What needs to be done = Look through the listing and locate every line containing the word "summer"; copy those lines.

Supplied records =
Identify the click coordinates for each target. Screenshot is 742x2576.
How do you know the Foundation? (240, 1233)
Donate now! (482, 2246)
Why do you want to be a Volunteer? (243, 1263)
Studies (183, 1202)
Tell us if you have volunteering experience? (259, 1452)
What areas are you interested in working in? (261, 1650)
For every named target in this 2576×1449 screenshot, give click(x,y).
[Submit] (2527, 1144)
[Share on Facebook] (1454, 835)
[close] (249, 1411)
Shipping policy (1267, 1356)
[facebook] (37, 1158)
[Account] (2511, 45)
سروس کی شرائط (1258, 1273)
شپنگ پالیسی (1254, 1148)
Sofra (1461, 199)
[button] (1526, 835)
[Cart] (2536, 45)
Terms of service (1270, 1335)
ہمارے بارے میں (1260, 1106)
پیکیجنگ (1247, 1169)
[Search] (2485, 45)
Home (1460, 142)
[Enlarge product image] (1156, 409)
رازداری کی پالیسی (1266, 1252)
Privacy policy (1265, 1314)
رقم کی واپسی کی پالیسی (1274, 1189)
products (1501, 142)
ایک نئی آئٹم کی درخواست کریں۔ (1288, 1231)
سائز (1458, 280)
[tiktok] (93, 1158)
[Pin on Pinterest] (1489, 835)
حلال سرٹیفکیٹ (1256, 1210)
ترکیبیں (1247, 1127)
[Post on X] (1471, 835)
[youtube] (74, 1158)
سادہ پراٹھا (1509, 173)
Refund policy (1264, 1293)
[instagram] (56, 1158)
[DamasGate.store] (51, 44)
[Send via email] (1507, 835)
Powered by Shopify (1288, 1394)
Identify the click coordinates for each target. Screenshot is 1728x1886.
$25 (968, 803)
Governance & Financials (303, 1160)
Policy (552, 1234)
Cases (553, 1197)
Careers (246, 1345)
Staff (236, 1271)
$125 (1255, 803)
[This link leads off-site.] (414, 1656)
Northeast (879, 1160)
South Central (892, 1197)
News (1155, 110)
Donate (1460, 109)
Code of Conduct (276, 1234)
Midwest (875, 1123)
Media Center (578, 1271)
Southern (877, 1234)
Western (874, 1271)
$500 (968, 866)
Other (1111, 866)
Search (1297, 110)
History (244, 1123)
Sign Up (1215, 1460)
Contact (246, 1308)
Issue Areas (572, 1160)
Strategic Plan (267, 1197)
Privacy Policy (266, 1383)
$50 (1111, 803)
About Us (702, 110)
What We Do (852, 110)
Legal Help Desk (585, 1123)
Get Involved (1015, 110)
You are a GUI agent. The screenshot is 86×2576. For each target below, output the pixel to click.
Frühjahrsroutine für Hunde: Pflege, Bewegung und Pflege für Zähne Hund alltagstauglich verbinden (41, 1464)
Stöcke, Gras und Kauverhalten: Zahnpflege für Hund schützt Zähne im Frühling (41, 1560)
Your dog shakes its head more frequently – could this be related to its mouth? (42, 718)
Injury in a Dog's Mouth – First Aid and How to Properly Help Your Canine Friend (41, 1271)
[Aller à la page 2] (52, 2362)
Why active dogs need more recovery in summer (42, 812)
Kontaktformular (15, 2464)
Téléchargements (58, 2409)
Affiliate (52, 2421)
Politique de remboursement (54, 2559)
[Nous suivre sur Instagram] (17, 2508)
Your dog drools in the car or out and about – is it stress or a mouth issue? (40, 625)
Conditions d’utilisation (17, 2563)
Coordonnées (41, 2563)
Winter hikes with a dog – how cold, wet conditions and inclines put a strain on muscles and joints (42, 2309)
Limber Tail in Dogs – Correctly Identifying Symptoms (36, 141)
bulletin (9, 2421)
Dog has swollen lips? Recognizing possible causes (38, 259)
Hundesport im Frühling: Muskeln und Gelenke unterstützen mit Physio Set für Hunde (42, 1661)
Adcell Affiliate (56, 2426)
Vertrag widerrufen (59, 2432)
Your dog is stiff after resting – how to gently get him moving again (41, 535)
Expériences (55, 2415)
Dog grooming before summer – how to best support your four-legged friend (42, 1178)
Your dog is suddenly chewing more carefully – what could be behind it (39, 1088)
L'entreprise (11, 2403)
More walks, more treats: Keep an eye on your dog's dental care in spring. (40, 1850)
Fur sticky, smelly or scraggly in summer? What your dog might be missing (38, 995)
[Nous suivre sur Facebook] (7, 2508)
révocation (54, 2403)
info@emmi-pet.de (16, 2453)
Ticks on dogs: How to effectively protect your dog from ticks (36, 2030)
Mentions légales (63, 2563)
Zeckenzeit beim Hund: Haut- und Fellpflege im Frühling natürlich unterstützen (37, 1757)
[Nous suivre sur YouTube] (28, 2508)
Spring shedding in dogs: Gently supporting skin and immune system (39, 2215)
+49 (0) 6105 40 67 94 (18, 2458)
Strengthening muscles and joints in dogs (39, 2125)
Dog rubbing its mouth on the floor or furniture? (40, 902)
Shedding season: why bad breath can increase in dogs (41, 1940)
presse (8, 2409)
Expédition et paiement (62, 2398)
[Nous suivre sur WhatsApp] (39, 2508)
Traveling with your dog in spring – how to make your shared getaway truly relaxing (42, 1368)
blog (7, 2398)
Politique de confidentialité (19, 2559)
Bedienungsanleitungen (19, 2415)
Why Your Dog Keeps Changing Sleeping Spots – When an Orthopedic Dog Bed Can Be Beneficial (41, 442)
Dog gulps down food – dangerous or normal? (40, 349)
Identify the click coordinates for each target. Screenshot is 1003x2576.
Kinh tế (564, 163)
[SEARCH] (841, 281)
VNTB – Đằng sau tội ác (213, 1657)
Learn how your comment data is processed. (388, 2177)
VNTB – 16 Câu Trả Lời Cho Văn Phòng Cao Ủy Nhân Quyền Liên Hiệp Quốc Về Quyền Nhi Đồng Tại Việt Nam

Exercise solution =
Why active dogs need more recovery in summer (42, 812)
Dog grooming before summer – how to best support your four-legged friend (42, 1178)
Fur sticky, smelly or scraggly in summer? What your dog might be missing (38, 995)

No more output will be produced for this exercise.